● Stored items
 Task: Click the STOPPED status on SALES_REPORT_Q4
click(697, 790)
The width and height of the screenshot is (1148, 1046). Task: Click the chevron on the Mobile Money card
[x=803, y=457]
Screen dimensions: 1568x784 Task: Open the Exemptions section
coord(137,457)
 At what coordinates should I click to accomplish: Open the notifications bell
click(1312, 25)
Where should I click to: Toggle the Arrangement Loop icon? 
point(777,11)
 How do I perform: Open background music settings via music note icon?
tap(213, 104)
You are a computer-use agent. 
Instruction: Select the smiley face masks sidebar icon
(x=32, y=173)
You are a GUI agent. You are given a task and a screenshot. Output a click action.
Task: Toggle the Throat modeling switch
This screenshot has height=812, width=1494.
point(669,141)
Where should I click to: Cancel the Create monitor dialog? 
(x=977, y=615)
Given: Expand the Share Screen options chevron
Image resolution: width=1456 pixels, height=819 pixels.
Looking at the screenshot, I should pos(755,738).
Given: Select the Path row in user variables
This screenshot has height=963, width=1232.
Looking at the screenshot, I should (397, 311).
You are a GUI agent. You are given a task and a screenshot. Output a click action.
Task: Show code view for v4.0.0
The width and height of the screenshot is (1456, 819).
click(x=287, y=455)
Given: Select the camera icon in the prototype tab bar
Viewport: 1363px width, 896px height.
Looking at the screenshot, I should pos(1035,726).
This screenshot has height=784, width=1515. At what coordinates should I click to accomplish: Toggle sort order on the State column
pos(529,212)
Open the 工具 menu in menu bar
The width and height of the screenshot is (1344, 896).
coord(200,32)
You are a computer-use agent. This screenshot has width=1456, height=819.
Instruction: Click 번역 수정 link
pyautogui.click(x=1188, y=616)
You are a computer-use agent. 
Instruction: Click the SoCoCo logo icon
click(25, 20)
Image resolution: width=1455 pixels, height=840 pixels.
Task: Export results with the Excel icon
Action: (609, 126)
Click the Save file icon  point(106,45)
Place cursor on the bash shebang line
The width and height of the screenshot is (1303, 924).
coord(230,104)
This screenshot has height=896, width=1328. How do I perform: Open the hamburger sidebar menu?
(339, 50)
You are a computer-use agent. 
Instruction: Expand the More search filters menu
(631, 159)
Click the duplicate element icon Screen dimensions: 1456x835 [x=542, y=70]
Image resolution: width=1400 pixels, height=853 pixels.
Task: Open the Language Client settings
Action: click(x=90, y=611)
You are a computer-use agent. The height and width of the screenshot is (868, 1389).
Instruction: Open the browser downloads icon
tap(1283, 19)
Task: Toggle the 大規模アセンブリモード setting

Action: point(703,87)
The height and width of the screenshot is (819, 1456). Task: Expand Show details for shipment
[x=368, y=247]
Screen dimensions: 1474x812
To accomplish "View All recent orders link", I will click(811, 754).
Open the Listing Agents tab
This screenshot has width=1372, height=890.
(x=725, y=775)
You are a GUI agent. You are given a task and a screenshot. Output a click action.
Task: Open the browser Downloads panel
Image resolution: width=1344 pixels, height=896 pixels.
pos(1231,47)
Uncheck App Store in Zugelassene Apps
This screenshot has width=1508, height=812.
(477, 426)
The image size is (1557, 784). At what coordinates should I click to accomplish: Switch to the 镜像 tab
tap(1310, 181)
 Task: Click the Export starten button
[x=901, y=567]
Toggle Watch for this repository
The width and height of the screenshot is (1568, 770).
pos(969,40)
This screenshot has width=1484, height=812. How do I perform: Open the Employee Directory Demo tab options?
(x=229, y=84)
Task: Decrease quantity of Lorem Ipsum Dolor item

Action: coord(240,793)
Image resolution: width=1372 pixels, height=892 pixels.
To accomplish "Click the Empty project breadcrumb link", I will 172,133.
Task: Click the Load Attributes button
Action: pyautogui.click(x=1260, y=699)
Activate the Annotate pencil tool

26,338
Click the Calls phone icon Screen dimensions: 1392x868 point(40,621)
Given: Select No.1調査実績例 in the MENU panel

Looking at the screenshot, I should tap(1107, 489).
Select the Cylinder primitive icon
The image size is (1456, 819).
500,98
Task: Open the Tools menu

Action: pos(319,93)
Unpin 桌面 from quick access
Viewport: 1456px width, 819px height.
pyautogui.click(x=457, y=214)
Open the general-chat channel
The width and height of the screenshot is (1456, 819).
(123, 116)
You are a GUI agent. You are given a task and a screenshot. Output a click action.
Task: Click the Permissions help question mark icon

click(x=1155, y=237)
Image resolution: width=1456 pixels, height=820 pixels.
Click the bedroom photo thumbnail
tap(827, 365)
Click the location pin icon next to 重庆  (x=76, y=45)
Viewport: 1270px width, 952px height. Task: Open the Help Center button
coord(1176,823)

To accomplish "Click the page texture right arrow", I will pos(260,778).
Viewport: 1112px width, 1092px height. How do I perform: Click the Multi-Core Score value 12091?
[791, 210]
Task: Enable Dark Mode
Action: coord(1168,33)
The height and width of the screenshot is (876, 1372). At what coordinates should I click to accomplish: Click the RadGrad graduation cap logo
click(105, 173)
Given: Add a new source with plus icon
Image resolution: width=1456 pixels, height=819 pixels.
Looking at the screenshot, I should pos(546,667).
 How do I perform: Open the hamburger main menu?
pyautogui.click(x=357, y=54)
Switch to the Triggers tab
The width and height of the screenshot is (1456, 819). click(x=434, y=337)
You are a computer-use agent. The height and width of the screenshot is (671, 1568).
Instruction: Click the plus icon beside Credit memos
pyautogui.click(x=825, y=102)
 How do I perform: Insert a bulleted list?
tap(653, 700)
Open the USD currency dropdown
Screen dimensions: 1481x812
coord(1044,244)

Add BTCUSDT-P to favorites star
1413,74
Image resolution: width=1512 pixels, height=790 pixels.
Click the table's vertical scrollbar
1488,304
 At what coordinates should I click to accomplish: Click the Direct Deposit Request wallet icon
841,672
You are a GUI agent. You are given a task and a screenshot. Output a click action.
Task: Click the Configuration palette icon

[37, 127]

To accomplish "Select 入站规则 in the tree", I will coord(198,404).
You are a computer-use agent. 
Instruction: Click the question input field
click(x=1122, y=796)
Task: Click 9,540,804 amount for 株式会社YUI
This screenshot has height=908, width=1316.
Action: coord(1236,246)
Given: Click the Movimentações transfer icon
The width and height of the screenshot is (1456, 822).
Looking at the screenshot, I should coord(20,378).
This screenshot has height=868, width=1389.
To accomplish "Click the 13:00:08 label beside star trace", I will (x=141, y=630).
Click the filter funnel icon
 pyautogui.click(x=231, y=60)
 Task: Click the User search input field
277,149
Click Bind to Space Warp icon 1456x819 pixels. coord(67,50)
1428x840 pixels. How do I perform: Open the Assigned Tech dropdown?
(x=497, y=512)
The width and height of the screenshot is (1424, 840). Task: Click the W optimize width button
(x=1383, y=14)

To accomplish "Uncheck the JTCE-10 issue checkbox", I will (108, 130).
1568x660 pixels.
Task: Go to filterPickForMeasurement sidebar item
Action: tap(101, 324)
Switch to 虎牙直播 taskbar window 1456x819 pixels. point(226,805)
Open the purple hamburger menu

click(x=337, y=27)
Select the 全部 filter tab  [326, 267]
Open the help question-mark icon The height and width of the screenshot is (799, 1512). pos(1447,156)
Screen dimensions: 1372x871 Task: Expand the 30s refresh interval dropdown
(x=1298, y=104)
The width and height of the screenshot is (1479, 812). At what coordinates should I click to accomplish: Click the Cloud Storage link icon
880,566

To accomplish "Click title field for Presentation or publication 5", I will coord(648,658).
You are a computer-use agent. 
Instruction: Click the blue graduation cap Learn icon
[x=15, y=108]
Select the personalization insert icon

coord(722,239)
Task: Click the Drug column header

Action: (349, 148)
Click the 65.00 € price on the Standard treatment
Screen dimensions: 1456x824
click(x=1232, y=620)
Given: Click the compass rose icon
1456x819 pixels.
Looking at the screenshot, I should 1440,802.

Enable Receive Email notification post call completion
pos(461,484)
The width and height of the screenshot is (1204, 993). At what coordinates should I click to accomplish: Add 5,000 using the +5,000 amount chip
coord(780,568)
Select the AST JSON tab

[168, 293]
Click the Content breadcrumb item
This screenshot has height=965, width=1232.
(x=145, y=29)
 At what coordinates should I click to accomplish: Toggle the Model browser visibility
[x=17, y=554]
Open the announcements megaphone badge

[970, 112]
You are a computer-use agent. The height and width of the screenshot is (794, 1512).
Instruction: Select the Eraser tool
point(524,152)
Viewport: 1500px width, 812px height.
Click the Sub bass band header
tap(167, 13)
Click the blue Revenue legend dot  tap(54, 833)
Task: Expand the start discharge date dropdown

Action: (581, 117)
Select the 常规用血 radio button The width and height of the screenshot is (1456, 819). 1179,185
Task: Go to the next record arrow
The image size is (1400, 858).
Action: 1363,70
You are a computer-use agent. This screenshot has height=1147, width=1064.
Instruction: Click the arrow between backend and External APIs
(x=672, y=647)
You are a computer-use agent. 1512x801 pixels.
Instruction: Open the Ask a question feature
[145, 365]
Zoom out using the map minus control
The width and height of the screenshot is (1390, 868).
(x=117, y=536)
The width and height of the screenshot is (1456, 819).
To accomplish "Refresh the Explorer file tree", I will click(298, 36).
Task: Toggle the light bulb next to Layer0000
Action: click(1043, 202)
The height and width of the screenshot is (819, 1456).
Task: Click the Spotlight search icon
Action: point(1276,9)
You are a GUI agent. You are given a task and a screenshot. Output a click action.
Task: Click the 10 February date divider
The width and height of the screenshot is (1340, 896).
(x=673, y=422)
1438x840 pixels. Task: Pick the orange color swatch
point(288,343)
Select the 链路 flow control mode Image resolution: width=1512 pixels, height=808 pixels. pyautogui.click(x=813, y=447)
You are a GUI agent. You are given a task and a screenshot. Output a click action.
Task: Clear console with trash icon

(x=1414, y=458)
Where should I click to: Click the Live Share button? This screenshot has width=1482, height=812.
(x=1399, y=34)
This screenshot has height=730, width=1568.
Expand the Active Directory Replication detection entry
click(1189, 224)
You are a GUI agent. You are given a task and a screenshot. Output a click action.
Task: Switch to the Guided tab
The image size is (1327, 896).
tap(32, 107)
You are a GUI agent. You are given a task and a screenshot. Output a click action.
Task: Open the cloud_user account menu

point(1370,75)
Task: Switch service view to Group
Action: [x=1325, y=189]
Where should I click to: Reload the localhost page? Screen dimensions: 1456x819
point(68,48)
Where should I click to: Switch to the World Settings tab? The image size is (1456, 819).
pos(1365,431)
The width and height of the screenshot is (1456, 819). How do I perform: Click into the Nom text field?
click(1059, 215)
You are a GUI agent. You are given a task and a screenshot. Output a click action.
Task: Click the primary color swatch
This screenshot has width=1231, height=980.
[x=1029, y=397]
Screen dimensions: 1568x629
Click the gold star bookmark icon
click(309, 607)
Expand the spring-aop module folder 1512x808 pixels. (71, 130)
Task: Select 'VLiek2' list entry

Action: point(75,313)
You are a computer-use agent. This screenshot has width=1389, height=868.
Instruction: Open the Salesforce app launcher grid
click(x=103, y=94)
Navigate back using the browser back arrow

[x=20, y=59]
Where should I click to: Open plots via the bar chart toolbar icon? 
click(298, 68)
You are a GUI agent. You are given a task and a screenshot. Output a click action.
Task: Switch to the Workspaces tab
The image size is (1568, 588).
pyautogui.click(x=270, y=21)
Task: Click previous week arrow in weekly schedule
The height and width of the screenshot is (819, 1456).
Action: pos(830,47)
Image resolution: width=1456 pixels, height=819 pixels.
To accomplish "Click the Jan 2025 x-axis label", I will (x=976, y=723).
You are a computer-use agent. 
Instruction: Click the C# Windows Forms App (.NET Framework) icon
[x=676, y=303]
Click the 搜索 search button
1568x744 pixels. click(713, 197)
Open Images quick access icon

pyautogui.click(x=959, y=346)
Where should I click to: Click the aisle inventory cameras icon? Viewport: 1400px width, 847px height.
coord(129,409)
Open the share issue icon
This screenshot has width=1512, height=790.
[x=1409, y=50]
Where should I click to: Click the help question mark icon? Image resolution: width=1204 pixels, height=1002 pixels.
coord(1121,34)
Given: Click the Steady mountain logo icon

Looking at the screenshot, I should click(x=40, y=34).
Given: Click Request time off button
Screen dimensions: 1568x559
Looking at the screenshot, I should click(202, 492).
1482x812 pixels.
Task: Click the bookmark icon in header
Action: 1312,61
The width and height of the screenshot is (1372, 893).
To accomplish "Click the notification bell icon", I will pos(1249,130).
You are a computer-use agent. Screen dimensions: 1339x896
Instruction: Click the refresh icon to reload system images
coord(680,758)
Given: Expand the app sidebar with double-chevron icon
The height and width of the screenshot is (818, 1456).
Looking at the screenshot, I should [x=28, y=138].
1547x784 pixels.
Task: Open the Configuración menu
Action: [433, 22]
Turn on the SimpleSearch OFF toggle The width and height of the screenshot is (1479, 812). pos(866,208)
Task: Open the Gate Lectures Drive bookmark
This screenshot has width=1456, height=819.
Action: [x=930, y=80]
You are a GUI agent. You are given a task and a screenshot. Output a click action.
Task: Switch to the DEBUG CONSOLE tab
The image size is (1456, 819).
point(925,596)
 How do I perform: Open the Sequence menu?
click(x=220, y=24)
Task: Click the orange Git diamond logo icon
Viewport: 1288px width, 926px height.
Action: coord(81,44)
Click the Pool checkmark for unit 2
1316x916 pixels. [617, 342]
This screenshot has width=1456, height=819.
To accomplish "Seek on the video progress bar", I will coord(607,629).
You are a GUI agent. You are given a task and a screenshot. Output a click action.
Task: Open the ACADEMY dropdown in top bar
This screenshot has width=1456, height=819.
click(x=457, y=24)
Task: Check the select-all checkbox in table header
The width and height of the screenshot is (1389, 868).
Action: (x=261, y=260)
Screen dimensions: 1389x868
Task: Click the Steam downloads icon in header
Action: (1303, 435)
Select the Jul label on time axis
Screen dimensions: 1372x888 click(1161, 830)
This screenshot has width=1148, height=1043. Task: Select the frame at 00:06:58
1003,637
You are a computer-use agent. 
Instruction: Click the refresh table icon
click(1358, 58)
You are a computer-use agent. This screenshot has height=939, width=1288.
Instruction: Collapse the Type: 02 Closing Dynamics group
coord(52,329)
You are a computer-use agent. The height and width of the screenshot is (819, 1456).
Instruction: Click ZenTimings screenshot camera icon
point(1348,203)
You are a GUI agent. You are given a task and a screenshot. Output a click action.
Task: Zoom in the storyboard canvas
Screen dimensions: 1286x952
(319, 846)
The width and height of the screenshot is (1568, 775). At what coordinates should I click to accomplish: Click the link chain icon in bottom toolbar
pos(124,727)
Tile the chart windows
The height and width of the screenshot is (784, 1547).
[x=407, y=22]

● Task objective
All lines above from the line with "is (868, 1389)." through the line with "Task: Open the browser Downloads panel", both included, are to be set down exactly, with nothing else.

● Reply to the task
You are a computer-use agent. The height and width of the screenshot is (868, 1389).
Instruction: Open the browser downloads icon
tap(1283, 19)
Task: Toggle the 大規模アセンブリモード setting

Action: point(703,87)
The height and width of the screenshot is (819, 1456). Task: Expand Show details for shipment
[x=368, y=247]
Screen dimensions: 1474x812
To accomplish "View All recent orders link", I will click(811, 754).
Open the Listing Agents tab
This screenshot has width=1372, height=890.
(x=725, y=775)
You are a GUI agent. You are given a task and a screenshot. Output a click action.
Task: Open the browser Downloads panel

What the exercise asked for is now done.